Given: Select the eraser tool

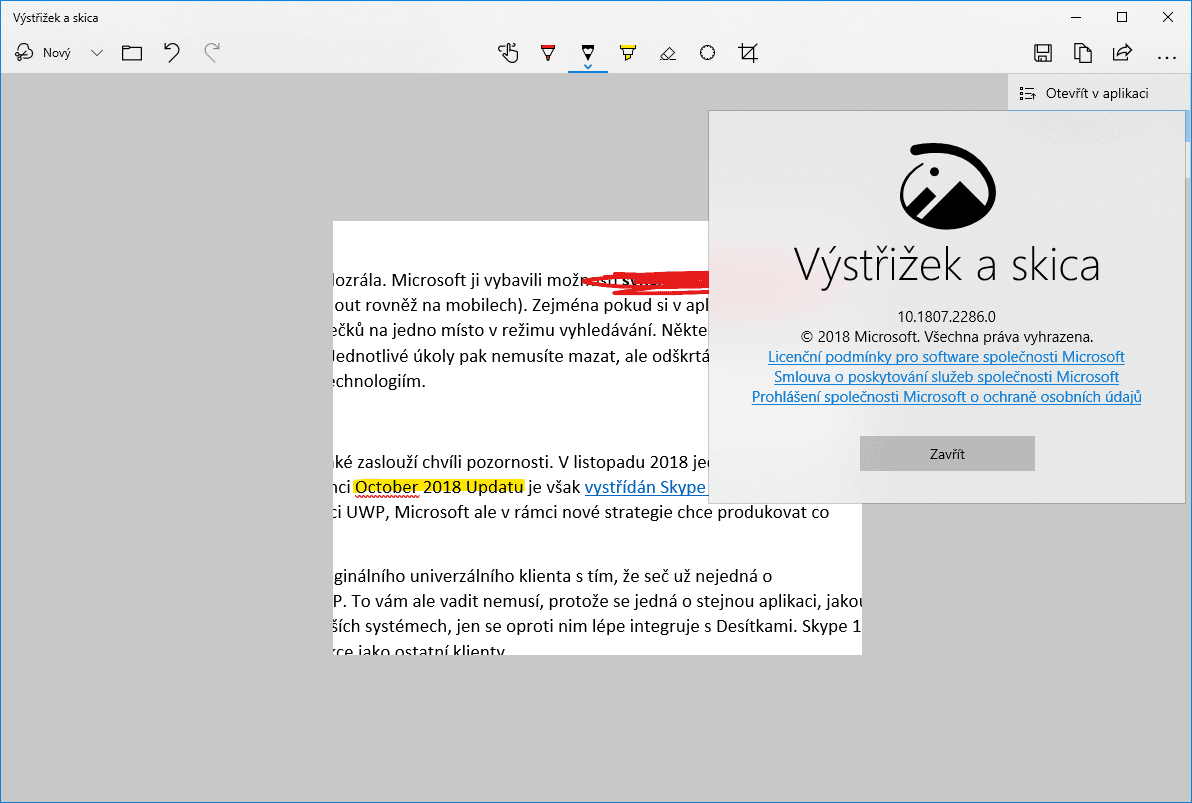Looking at the screenshot, I should point(668,52).
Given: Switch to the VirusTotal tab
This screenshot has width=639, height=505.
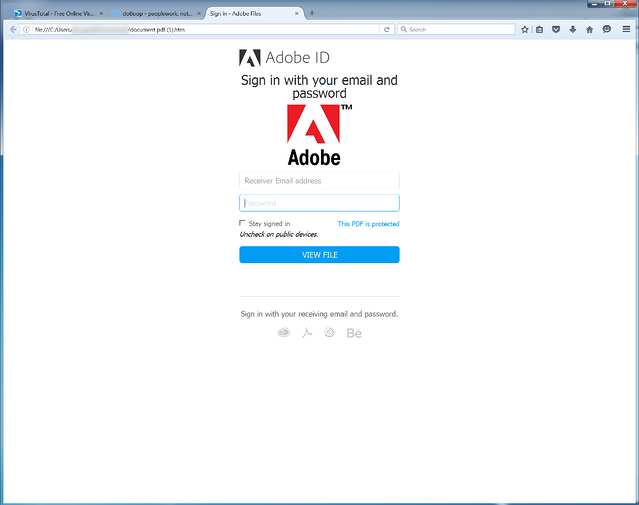Looking at the screenshot, I should (x=54, y=13).
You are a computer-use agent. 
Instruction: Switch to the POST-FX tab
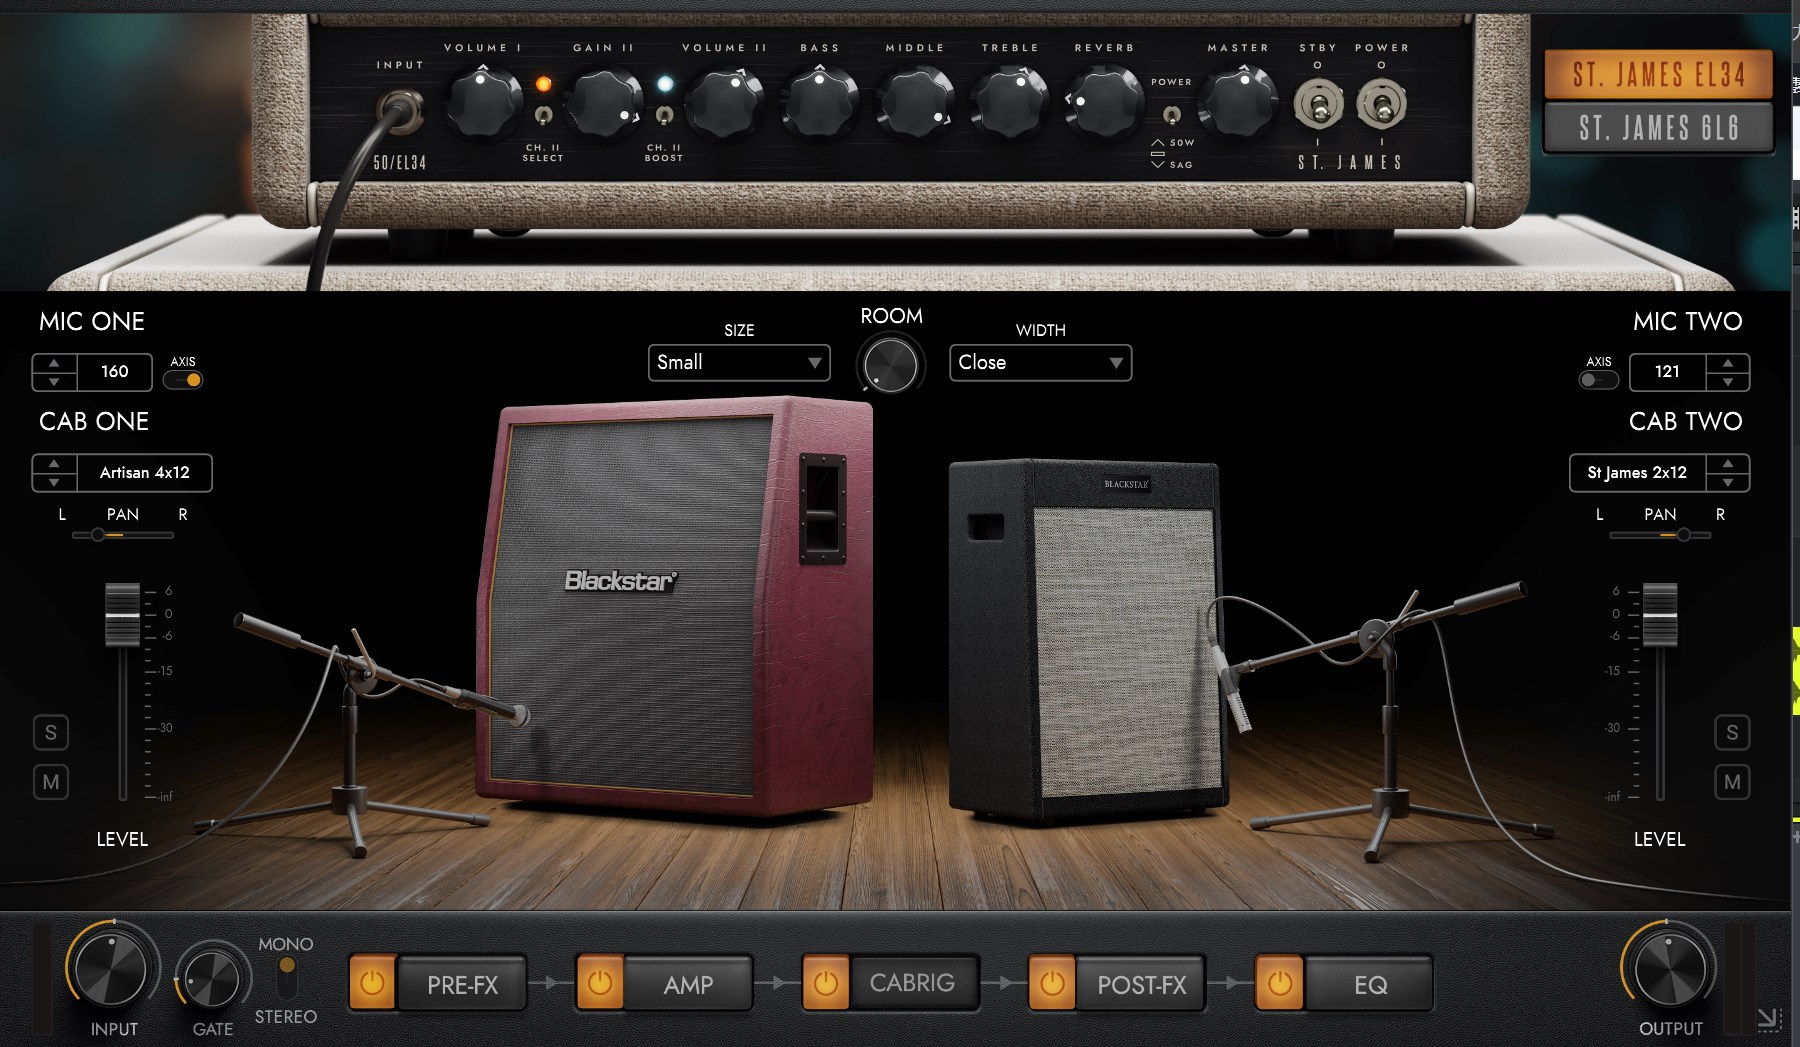click(1141, 985)
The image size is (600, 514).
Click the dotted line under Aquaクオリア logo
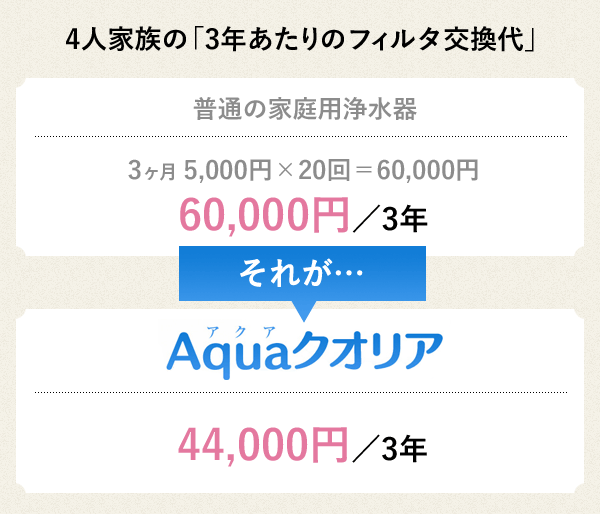click(301, 392)
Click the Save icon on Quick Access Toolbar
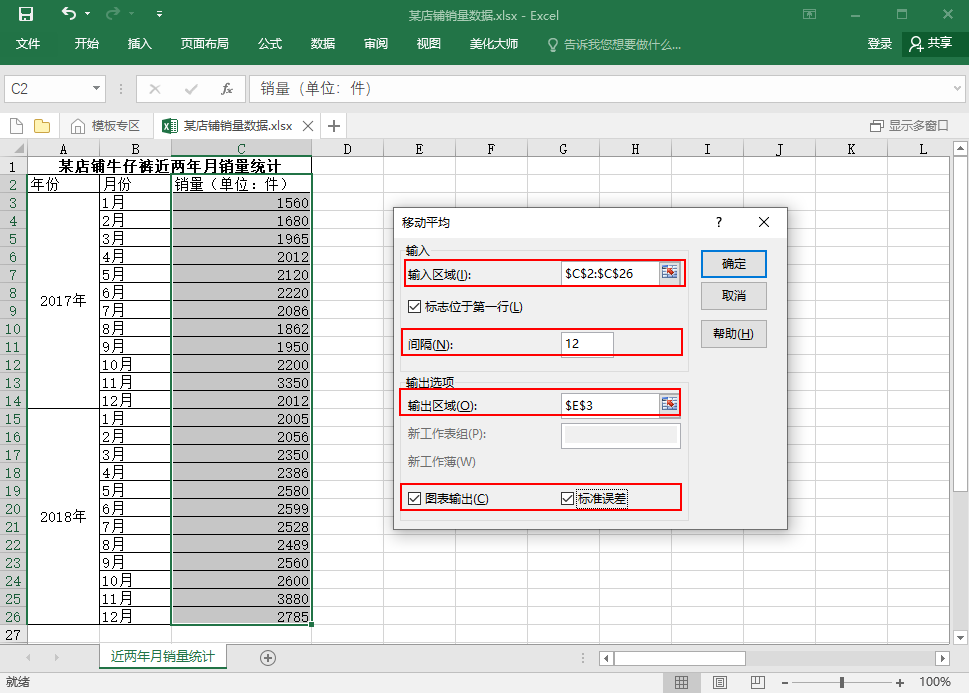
···
Excluding the pictures, write out exactly the lines from the line that contains "Given: Switch to the VirusTotal tab" through the end of the records.

Given: Switch to the VirusTotal tab
This screenshot has width=639, height=505.
Looking at the screenshot, I should (x=54, y=13).
You are a computer-use agent. 
Instruction: Switch to the POST-FX tab
click(1141, 985)
The image size is (600, 514).
Click the dotted line under Aquaクオリア logo
click(301, 392)
Click the Save icon on Quick Access Toolbar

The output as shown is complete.